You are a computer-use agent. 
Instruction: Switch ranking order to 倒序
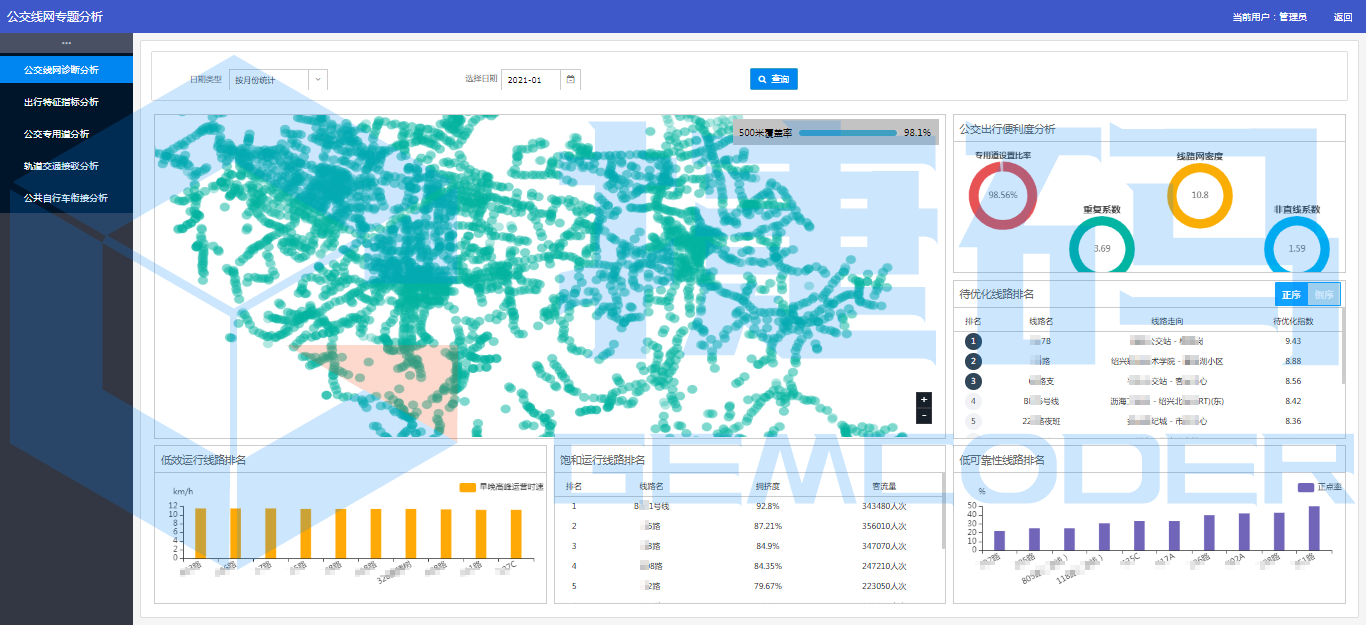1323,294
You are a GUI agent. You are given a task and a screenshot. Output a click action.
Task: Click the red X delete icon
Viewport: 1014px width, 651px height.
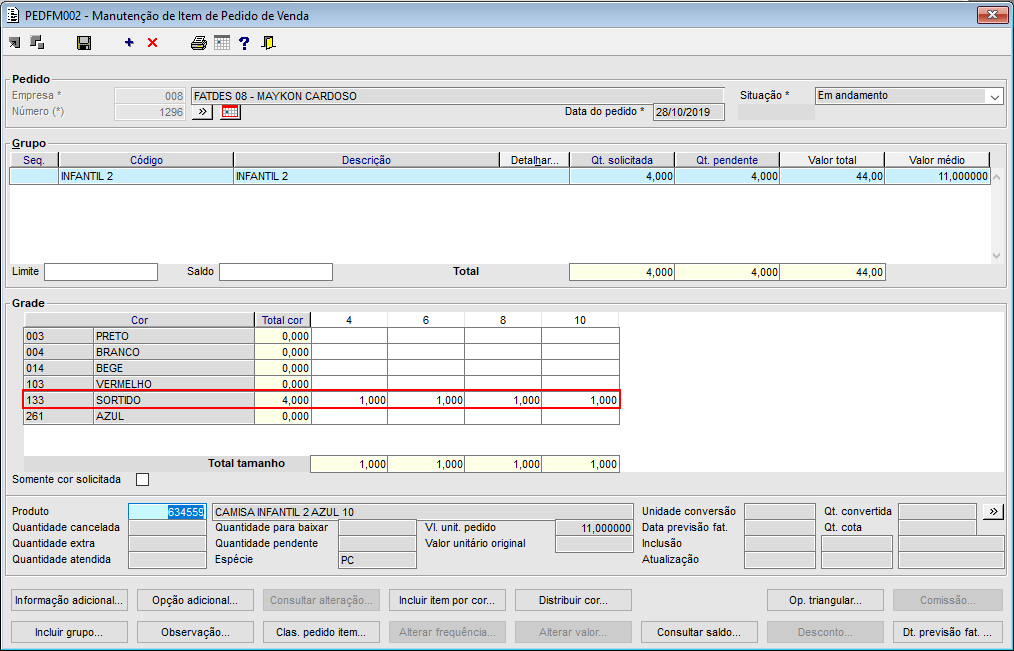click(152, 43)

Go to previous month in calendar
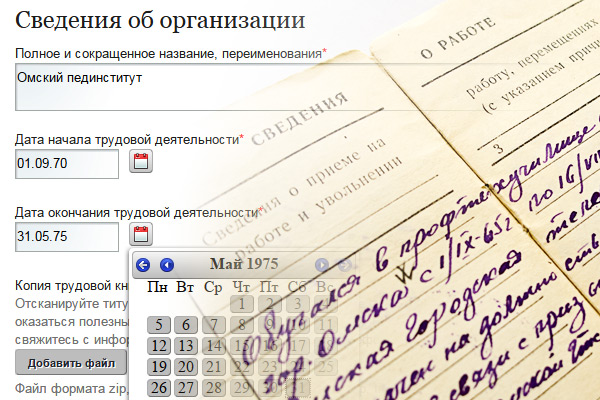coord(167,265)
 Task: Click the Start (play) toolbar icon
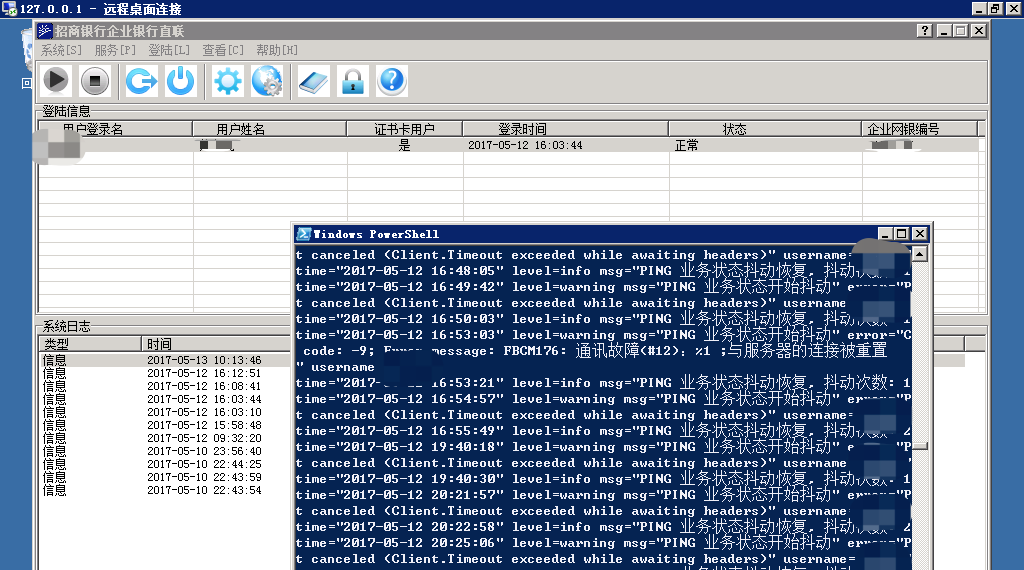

● ● ●

### Activity
Exactly the lines from the one with "Instruction: Switch ranking order to 倒序" through the end of the listing above are to be repeated, with no pictures.

### Task result
Instruction: Switch ranking order to 倒序
1323,294
You are a GUI agent. You are given a task and a screenshot. Output a click action.
Task: Click the red X delete icon
Viewport: 1014px width, 651px height.
click(152, 43)

Go to previous month in calendar
coord(167,265)
 Task: Click the Start (play) toolbar icon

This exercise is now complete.